# Required action
Write out again only the lines between the one with "Close the green Welcome message banner" and the end of the records below, both ends counted, and don't include the pictures.

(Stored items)
--------------------------------

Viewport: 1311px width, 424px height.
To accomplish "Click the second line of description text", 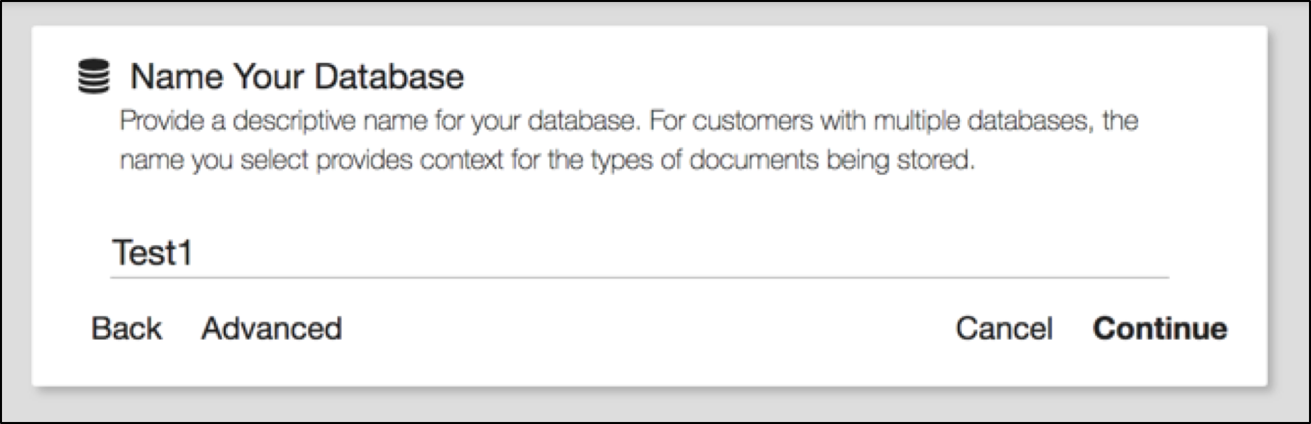I will [x=546, y=161].
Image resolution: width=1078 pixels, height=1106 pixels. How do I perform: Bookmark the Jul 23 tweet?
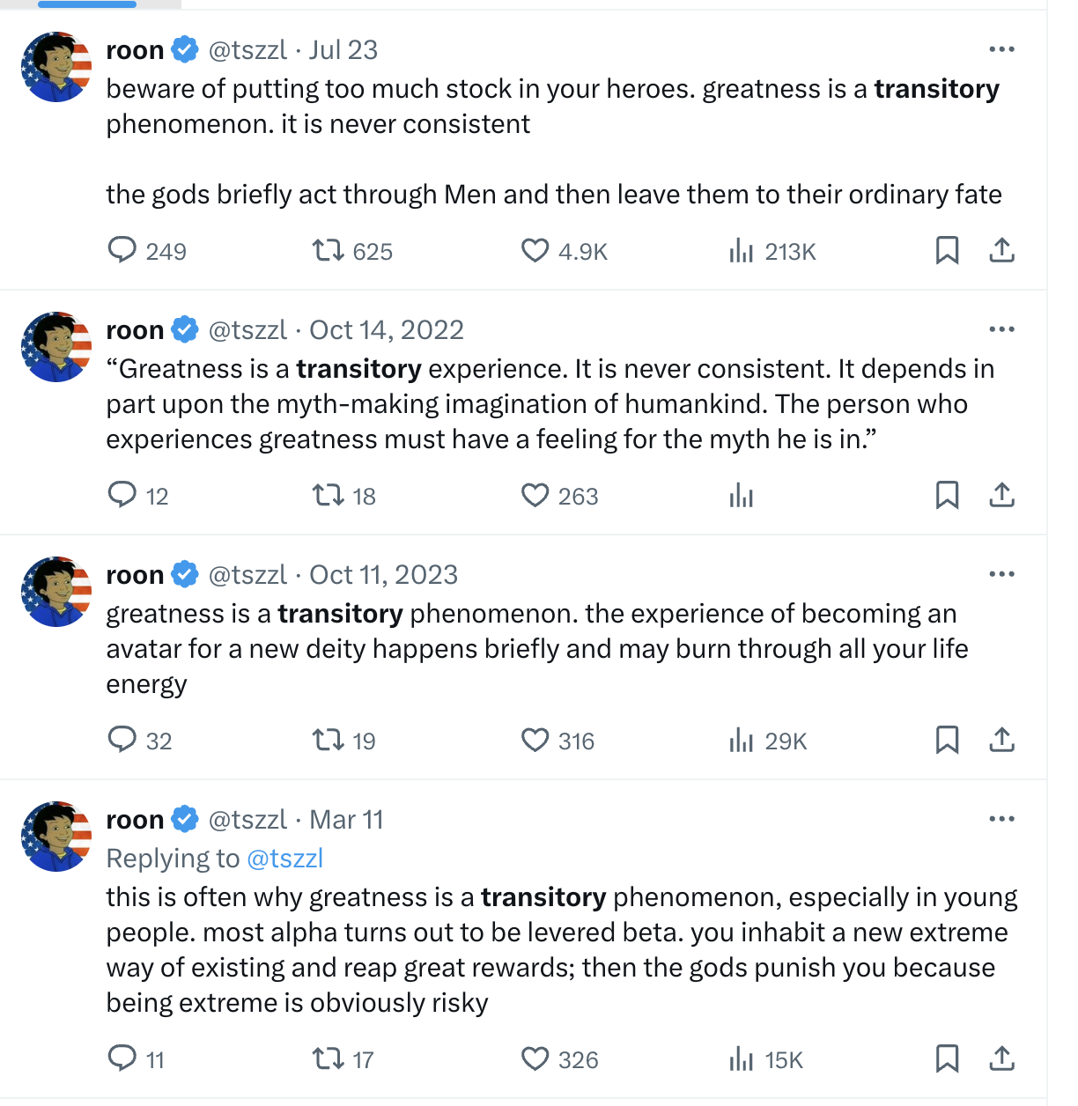947,251
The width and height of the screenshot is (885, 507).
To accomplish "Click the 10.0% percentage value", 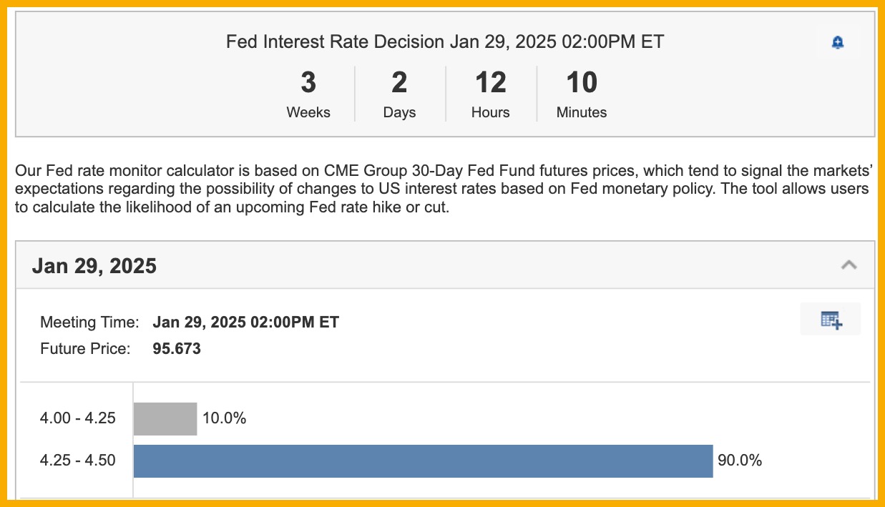I will [224, 418].
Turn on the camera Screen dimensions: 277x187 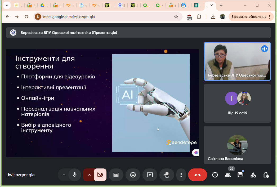point(100,175)
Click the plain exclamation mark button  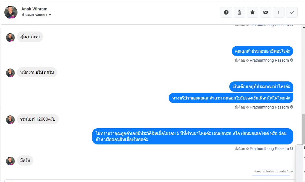point(279,12)
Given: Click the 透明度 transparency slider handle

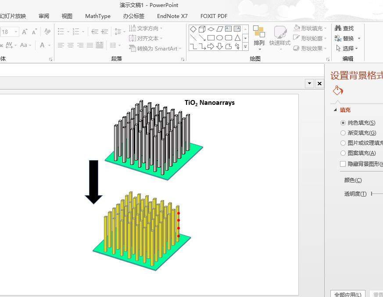Looking at the screenshot, I should pyautogui.click(x=372, y=193).
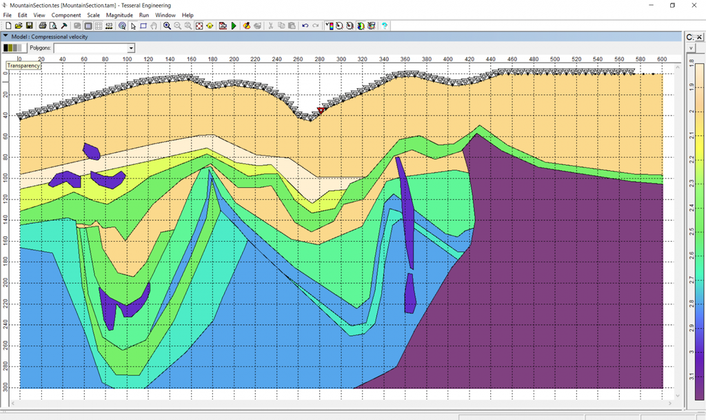The width and height of the screenshot is (706, 420).
Task: Open the Magnitude menu
Action: point(119,14)
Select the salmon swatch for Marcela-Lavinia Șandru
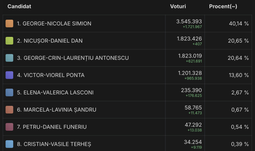 pyautogui.click(x=10, y=110)
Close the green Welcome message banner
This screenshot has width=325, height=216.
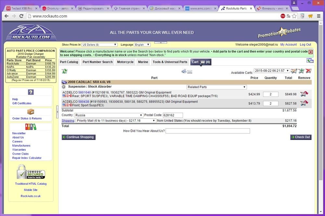pos(310,52)
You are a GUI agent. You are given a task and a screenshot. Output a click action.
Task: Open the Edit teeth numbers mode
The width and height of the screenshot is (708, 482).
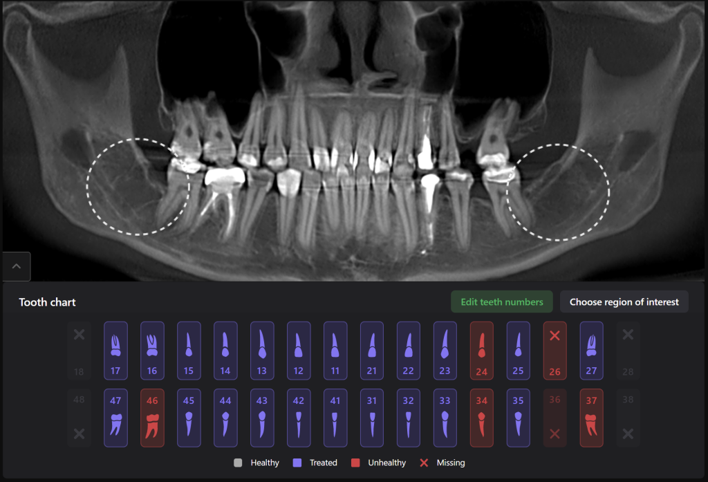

--------------------------------

# Completed task
Close the green Welcome message banner
This screenshot has width=325, height=216.
pos(310,52)
You are a GUI agent. You are given a task and a screenshot. Output a click action.
Task: Open the Edit teeth numbers mode
The width and height of the screenshot is (708, 482).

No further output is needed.